As Ernie Allen of the National Center for Missing and Exploited Children points out, "The only way not to find this in any American city is simply not to look for it."
It is estimated that there are 100,000 to 150,000 under-aged child sex workers in the U.S.
Every year, the girls being bought and sold gets younger and younger.
Social media makes it all too easy for young people to be preyed upon by sexual predators.
As one news center reported, "Finding girls is easy for pimps. They look on MySpace, Facebook, and other social networks. They and their assistants cruise malls, high schools and middle schools. They pick them up at bus stops. On the trolley. Girl-to-girl recruitment sometimes happens." Foster homes and youth shelters have also become prime targets for traffickers.

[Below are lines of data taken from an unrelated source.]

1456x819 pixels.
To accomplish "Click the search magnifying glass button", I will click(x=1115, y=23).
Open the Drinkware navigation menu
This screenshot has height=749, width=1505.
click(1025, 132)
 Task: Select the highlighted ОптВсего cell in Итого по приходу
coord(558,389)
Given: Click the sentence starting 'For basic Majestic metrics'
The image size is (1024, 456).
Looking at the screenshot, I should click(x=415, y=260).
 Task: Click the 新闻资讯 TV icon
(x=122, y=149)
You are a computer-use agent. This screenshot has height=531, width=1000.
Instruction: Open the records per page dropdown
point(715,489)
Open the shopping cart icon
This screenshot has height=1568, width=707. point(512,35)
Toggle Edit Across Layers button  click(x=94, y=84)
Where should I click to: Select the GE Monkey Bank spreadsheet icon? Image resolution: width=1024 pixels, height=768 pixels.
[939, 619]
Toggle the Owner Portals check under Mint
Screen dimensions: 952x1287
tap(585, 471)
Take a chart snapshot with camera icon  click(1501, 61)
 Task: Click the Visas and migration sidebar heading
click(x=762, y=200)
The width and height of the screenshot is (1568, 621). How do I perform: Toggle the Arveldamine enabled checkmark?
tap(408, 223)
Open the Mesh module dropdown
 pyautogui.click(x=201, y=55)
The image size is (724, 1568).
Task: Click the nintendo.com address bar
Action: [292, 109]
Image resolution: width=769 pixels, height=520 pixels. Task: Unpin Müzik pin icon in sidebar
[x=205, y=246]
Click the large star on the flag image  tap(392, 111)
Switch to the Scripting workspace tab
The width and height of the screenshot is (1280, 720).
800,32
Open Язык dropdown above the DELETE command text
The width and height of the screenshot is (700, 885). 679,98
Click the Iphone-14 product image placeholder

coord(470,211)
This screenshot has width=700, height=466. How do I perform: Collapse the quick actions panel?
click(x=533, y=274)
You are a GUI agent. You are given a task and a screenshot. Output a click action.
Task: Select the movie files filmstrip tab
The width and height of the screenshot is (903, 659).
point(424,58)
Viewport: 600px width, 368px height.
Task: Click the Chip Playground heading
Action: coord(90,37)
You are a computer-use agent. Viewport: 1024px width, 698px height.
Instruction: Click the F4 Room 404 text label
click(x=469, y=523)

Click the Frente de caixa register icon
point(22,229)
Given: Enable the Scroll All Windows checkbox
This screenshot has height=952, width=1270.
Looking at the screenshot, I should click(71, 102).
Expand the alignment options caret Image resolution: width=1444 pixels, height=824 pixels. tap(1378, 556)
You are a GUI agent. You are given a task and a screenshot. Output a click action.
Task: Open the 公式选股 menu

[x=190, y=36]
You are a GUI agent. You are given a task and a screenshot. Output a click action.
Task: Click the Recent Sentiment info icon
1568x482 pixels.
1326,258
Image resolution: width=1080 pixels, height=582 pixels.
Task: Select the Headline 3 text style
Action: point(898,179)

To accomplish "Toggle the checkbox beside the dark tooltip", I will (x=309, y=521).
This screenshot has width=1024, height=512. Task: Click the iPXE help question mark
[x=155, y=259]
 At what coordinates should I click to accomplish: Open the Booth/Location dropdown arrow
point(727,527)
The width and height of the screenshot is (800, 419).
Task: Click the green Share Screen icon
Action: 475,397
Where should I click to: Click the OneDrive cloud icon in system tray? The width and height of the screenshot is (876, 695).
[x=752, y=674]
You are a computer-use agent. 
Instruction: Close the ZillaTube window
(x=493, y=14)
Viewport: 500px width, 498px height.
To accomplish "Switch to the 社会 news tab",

With a growing demand for sexual slavery and an endless supply of girls and women who can be targeted for abduction, this is not a problem that's going away anytime soon.
In fact, this growing evil is, for all intents and purposes, out in the open: trafficked women and children are advertised on the internet, transported on the interstate, and bought and sold in swanky hotels.
Indeed, as I make clear in my book Battlefield America: The War on the American People, the government's war on sex trafficking much like the government's war on terrorism, drugs and crime has become a perfect excuse for inflicting more police state tactics (police check points, searches, surveillance, and heightened security) on a vulnerable public, while doing little to make our communities safer.
So what can you do?
Educate yourselves and your children about this growing menace in our communities.
Stop feeding the monster: Sex trafficking is part of a larger continuum in America that runs the gamut from homelessness, poverty, and self-esteem issues to sexualized television, the glorification of a pimp/ho culture what is often referred to as the pornification of America and a billion-dollar sex industry built on the back of pornography, music, entertainment, etc.
This epidemic is largely one of our own making, especially in a corporate age where the value placed on human life takes a backseat to profit. It is estimated that the porn industry brings in more money than Amazon, Microsoft, Google, Apple, and Yahoo.
Call on your city councils, elected officials and police departments to make the battle against sex trafficking a top priority, more so even than the so-called war on terror and drugs and the militarization of law enforcement.
Stop prosecuting adults for victimless "crimes" such as growing lettuce in their front yard and focus on putting away the pimps and buyers who victimize these young women.
Finally, the police need to do a better job of training, identifying and responding to these issues; communities and social services need to do a better job of protecting runaways, who are the primary targets of traffickers; legislators need to pass legislation aimed at prosecuting traffickers and "johns," the buyers who drive the demand for sex slaves; and hotels need to stop enabling these traffickers, by providing them with rooms and cover for their dirty deeds.
That so many women and children continue to be victimized, brutalized and treated like human cargo is due to three things: one, a consumer demand that is increasingly lucrative for everyone involved except the victims; two, a level of corruption so invasive on both a local and international scale that there is little hope of working through established channels for change; and three, an eerie silence from individuals who fail to speak out against such atrocities.